* _PROVIDED DATA_:

━━━━

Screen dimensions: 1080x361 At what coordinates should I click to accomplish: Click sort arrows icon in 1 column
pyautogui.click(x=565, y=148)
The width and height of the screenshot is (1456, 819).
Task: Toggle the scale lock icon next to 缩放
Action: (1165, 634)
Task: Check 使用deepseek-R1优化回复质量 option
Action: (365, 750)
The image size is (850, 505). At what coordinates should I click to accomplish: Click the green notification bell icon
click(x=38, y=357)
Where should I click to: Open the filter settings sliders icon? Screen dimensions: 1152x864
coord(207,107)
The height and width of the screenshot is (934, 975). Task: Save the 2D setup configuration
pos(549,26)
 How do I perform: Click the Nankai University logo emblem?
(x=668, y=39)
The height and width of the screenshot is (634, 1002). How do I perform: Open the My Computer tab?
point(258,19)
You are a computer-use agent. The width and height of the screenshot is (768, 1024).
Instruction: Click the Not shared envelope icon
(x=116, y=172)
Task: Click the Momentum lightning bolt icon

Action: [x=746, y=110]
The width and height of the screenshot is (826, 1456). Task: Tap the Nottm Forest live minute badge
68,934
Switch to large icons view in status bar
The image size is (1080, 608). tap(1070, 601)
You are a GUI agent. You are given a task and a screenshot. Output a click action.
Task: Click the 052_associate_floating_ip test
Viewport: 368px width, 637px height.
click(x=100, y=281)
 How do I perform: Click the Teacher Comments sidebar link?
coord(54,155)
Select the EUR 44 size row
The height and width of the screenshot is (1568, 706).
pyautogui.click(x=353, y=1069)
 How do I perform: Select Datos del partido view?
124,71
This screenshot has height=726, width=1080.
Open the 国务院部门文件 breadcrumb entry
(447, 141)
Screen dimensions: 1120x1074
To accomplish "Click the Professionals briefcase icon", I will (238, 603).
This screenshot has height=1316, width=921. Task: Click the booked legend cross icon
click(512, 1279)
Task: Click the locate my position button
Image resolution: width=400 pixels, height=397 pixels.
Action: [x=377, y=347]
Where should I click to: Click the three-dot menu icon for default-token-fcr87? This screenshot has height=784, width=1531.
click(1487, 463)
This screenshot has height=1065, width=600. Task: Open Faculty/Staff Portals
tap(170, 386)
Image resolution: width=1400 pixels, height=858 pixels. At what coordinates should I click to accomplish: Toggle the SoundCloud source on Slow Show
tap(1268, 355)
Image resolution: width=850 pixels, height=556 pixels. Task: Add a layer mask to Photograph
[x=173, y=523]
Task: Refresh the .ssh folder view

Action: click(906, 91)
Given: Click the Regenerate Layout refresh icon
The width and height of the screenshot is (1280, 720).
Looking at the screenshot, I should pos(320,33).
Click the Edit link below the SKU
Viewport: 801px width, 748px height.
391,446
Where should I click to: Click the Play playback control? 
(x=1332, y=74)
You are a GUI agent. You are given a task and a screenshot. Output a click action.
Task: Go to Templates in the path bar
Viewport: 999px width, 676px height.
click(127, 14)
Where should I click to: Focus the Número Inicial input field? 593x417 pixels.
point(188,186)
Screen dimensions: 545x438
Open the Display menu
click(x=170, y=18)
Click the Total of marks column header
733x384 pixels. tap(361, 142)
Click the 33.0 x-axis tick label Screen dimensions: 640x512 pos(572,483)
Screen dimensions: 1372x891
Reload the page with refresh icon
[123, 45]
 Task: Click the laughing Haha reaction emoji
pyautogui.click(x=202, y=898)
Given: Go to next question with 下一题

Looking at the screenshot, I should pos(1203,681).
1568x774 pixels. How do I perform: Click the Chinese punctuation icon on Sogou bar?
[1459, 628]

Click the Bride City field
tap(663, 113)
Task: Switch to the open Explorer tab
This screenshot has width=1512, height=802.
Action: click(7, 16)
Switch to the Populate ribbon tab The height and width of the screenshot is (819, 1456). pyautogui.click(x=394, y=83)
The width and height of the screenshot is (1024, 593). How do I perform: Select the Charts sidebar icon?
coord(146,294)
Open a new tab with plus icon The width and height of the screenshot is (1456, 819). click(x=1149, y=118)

━━━━

* _EXERCISE GOAL_:
Rewrite the lines from the one containing "Task: Refresh the .ssh folder view" through the end of the records, inclusive, replacing "Screen dimensions" with "Display size" and leaving everything else unchanged.

* _SOLUTION_:
Task: Refresh the .ssh folder view

Action: click(906, 91)
Given: Click the Regenerate Layout refresh icon
The width and height of the screenshot is (1280, 720).
Looking at the screenshot, I should pos(320,33).
Click the Edit link below the SKU
Viewport: 801px width, 748px height.
391,446
Where should I click to: Click the Play playback control? 
(x=1332, y=74)
You are a GUI agent. You are given a task and a screenshot. Output a click action.
Task: Go to Templates in the path bar
Viewport: 999px width, 676px height.
click(127, 14)
Where should I click to: Focus the Número Inicial input field? 593x417 pixels.
point(188,186)
Display size: 545x438
Open the Display menu
click(x=170, y=18)
Click the Total of marks column header
733x384 pixels. tap(361, 142)
Click the 33.0 x-axis tick label Display size: 640x512 pos(572,483)
Display size: 1372x891
Reload the page with refresh icon
[123, 45]
 Task: Click the laughing Haha reaction emoji
pyautogui.click(x=202, y=898)
Given: Go to next question with 下一题

Looking at the screenshot, I should pos(1203,681).
1568x774 pixels. How do I perform: Click the Chinese punctuation icon on Sogou bar?
[1459, 628]

Click the Bride City field
tap(663, 113)
Task: Switch to the open Explorer tab
This screenshot has width=1512, height=802.
Action: click(7, 16)
Switch to the Populate ribbon tab The height and width of the screenshot is (819, 1456). pyautogui.click(x=394, y=83)
The width and height of the screenshot is (1024, 593). How do I perform: Select the Charts sidebar icon?
coord(146,294)
Open a new tab with plus icon The width and height of the screenshot is (1456, 819). click(x=1149, y=118)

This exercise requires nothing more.